Una perdita di oltre due miliardi di euro per la catena logistica ferroviaria del trasporto merci. Sarebbe questa l’esorbitante cifra che quantifica il grave danno economico causato dal cedimento della linea ferroviaria a Rastatt, in Germania, avvenuto la scorsa estate.
È quanto evidenzia uno studio realizzato dalla società Hanseatic Transport Consultancy per conto delle associazioni ferroviarie European Rail Freight Association, Netzwerk Europäischer Eisenbahnen e International Union for Rail-Road Combined Transport, specificando che perdite per 969 milioni di euro sono state registrate dalle società ferroviarie e logistiche, per 771 milioni nel settore manifatturiero e per altri 308 milioni di euro in altri comparti d’attività, tra cui quelli delle società di gestione delle infrastrutture e degli operatori dei terminal.

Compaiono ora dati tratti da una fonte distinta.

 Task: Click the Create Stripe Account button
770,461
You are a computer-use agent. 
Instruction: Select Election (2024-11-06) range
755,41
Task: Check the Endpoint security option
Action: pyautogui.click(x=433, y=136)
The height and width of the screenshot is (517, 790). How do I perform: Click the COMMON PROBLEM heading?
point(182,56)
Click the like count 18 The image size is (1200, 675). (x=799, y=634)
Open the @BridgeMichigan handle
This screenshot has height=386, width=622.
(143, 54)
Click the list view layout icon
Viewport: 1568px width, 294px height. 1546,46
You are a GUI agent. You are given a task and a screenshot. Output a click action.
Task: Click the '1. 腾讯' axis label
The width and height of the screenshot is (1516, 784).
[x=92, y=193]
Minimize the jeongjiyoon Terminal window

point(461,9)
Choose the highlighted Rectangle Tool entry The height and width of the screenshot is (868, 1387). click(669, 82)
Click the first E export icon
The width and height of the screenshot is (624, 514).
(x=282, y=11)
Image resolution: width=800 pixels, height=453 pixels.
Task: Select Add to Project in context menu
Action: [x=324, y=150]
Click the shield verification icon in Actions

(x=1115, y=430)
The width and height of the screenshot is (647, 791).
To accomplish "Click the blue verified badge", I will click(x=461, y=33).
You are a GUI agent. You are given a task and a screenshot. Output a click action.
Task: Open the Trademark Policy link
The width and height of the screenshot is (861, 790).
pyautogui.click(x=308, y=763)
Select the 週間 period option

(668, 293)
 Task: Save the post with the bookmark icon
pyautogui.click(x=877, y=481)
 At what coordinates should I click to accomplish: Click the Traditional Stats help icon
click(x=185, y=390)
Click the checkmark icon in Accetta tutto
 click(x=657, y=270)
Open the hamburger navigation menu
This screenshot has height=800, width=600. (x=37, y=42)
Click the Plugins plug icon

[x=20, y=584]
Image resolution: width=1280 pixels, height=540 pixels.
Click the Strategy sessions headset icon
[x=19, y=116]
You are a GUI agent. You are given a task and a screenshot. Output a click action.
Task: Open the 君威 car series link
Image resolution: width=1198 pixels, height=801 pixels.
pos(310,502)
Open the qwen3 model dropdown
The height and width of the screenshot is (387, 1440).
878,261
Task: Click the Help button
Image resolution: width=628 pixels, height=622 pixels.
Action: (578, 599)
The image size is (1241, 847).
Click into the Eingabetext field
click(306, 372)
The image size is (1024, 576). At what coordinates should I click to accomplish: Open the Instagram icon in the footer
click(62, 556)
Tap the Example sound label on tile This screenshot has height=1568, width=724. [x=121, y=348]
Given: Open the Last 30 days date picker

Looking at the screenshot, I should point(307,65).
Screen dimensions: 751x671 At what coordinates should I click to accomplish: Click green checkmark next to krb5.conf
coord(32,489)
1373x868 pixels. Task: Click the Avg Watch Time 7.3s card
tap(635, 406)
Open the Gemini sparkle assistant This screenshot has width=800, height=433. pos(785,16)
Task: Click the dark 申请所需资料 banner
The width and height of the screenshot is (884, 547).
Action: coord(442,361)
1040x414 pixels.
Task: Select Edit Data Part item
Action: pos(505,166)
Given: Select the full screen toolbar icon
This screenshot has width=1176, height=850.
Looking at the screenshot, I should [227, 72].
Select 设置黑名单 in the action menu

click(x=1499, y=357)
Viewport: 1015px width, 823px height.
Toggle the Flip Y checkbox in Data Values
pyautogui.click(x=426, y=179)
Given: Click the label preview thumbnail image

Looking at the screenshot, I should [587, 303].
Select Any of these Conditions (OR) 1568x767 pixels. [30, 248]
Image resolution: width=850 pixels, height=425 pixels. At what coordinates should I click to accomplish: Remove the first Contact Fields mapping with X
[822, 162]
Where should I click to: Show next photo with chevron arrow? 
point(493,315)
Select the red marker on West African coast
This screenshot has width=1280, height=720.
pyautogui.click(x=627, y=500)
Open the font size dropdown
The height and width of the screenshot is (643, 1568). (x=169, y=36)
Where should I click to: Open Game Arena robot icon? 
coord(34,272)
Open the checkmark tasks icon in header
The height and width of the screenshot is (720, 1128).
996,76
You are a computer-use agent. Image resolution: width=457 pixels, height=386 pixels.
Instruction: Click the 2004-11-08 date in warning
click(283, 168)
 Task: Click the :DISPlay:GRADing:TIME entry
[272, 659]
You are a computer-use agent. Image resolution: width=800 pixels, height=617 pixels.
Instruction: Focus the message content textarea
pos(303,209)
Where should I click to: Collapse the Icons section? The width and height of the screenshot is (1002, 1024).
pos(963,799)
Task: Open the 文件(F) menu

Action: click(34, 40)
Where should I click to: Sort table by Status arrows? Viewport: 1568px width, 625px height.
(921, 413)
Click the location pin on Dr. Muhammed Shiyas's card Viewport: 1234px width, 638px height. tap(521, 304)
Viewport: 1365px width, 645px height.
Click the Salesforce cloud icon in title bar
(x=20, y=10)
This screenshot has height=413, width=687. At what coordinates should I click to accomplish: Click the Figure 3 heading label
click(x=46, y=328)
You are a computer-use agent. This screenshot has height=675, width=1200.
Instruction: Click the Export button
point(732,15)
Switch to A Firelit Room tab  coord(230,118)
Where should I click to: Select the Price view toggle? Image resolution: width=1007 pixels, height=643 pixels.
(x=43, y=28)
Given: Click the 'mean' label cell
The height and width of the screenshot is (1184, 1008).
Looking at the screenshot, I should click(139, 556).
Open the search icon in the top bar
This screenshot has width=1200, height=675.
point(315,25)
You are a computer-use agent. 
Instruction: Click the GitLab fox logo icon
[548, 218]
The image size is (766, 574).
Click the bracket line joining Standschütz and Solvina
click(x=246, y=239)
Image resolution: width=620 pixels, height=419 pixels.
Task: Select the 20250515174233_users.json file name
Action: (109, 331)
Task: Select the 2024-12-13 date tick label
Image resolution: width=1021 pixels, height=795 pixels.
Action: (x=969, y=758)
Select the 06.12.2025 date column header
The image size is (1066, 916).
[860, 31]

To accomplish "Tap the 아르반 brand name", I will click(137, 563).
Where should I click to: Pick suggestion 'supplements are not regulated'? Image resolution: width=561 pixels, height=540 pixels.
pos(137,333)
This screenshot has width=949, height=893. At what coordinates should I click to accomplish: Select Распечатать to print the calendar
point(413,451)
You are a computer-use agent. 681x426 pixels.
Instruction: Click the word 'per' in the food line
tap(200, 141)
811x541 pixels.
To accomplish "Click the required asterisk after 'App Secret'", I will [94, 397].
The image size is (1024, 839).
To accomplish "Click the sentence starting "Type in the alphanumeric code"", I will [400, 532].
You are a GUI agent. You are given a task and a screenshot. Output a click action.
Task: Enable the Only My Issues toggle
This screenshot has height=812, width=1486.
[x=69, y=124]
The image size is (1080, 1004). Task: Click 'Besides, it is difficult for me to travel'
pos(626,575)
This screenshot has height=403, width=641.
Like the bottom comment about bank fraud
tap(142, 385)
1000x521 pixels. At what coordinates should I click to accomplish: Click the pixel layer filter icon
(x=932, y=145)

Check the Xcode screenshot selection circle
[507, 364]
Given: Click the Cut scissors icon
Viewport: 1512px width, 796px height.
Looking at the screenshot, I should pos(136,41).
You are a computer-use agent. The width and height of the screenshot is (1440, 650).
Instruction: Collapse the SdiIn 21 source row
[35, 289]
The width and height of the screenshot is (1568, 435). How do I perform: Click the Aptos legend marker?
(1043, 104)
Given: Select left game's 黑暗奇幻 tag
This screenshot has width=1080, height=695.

Il report precisa che questi danni sono stati causati dalla necessità di individuare linee alternative di trasporto e da una crescita dei costi, in quanto non erano disponibili piani di emergenza né linee ferroviarie alternative praticabili, e denuncia che l’interruzione a Rastatt dimostra l’assoluta inadeguatezza del coordinamento delle attività e dei progetti di costruzione di infrastrutture.
«Ci è voluto parecchio tempo perché si capisse che il caso Rastatt andava considerato uno tsunami, capace di stravolgere i mercati», commenta Federico Prestileo, consigliere del Propeller Club Milano e presidente di Effepierre Multiservizi. «L’incredibile smottamento dei binari tedeschi – continua – ha letteralmente rivoltato una parte importante dell’economia dei trasporti e degli acquisti di merci. L’asse Nord Europa-Italia ne è uscito davvero male e non solo per gli oltre due mesi di inattività della linea, ma soprattutto per gli equilibri che sono stati spostati. La clientela non poteva certo restare ad aspettare che le ferrovie tedesche risolvessero l’increscioso evento che di fatale, secondo me, ha ben poco, così da decidere di approvigionarsi per le materie prime non più nel triangolo Germania-Olanda-Belgio, ma principalmente in Francia, facendo la fortuna di siti industriali quali quello di Berre l’Etang, vicino Marsiglia. Solo le organizzazioni flessibili con partnership paneuropee sono riuscite a riposizionarsi velocemente, rafforzando le collaborazioni via strada per la movimentazione di prodotti in polvere come il pvc e di liquidi, ma è indubbio che l’autogol tedesco è stato davvero grave (e non solo per loro) e ci vorrà parecchio tempo per ricomporre gli equilibri e ritornare a rivedere i nomi del passato e linee forti nell’asse Nord Europa Italia. Non ci fa piacere, ma cerchiamo di trovare il lato positivo della cosa: si è aperto un nuovo mercato, speriamo si possano anche raggiungere presto gli ex volumi “del Nord”».